11.07.2012 1

Deleveraging still looms over economy, Obama’s victory

By Bill Wilson In spite of Barack Obama’s victory at the polls on Nov. 6, his incoming administration will still face a daunting challenge as the U.S. economy appears likely to remain in a catatonic state for the foreseeable future. Why?

In decades past, the health of the economy has been closely tied to the rate of credit expansion nationwide. That is, the rate at which banks lend, and consumers and businesses borrow has a direct correlation to the rate of economic expansion.

Typically in a virtuous cycle, as the economy grows, credit too will expand to satisfy legitimate demand — based on an ample ability to repay and a collective set of forward looking appraisals that are positive.

But, if cheap credit is used to artificially boost demand, it usually leads to an unsustainable credit bubble — something that has happened twice in modern history. That was in the 1920s and the debt supercycle of 1971 to 2008.

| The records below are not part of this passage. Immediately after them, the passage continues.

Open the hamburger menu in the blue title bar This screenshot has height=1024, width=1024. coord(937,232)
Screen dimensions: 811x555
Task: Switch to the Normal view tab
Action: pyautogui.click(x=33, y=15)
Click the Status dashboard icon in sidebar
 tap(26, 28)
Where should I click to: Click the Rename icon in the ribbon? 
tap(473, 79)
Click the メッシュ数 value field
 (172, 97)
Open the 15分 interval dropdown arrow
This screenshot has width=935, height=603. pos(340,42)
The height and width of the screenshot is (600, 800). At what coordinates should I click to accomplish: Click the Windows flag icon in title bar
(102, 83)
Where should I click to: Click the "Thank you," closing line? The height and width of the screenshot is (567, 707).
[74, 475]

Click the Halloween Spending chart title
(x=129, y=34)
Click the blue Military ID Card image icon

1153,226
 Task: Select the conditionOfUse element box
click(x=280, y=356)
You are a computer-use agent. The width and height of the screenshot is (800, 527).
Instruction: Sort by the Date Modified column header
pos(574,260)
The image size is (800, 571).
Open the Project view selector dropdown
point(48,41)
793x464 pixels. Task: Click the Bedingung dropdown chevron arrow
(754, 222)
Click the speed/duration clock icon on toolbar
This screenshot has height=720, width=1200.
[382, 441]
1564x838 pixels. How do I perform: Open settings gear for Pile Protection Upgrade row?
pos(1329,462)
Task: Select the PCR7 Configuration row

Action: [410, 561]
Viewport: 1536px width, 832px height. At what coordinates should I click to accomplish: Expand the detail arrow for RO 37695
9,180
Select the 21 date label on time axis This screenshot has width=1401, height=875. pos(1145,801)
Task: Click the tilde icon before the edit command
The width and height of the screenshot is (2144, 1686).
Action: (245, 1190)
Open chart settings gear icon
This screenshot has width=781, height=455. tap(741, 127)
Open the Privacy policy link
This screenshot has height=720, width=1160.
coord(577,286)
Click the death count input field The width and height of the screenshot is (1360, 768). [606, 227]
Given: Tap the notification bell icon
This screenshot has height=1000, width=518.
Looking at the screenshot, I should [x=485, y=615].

After the bubble pops, credit expansion grinds to a halt as deleveraging forces take hold. This was the pattern seen in the 1930s. From 1930 to 1933, credit outstanding nationwide contracted 13.8 percent, from $173.1 billion to a bottom of $149.2 billion. During the same period, the economy shrank by a whopping 7.37 percent average rate each year.

Once a bottom was felt in credit markets, starting in 1934 the economy rebounded, at least from a growth perspective, as unemployment remained unacceptably high until World War II. But growth again halted in 1938 when total debt nationwide again contracted slightly by 0.7 percent along with economic growth, shrinking the economy by 3.4 percent in the process.

The correlation is very strong: If credit is not expanding, chances are neither is the economy.

And that is why Obama will have his work cut out for him. Credit outstanding has more or less ground to a halt since 2008, only expanding at an annualized rate of just 1.4 percent to its current level of $55 trillion.

That compares with about 10 percent average annual credit expansion prior to the downturn, going all the way back to World War II. The amount of debt nationwide has doubled every decade like clockwork. The only exception was the 1930s.

In other words, credit markets are in as bad a shape as they’ve been since the Great Depression. Despite policymakers’ efforts to bail out banks, they have not avoided another depression.

The primary driver of deleveraging at the moment is still in the financial sector, where debt has contracted from its $17.1 trillion level to $13.8 trillion today, and still getting smaller. As the CEO of Pimco, the world’s largest bond trader, Mohammed El-Erian notes, the economy is still trying to “find a way to safely ‘deleverage.’”

“We must overcome the many years during which policymakers lost sight of sustainable drivers of growth and jobs and instead ended up relying on excessive leverage, overindebtedness and an absurd sense of credit entitlement,” El-Erian explained in a recent Washington Post oped explaining the “new normal,” a term he coined.

Compare that sobering assessment with Bloomberg News’ Rich Miller and Steve Matthews enthusiastic prediction that “the economy is on course to enjoy faster growth in the next four years as the headwinds that have held it back turn into tailwinds.”

What of credit expansion? “[B]anks are increasing lending after boosting equity capital by more than $300 billion since 2009,” Miller and Matthews report. Except, capital requirements — the amount of money banks must have on hand to lend — have also increased per Basel III and Dodd-Frank.

In order for credit to expand at the rate it used to, banks will have to raise $500 billion in new capital — every single year.  We’re nowhere near that now, so Miller and Matthew’s optimistic appraisal will likely fall short.

Slate’s Matt Ygelias declares Obama to be very lucky because he is “poised to preside over a return to economic normalcy that’s bound to make any kind of basically competent governance look fantastic compared to the last decade of misery.”

Based on what? Writes Ygelias, “[O]ver the past 18 months, the economy has added an average of 162,000 jobs per month. Simply holding that current trend steady for four years without any improvement in underlying economic policy would give us 7.8 million jobs.”

That may be so, but there’s a problem. The working-age population has been growing by 249,000 per month over the past 18 months. So, if the economy continues to only produce 162,000 jobs a month, at best unemployment will remain unacceptably high — just as it did in the 1930s.

So, the depression will continue. Here’s something for Obama to consider: Let the deleveraging occur without any more bailouts, and get it over with as soon as possible. The sooner the bad debt can be squeezed out of the economy, the sooner the virtuous cycle of growth can be restored.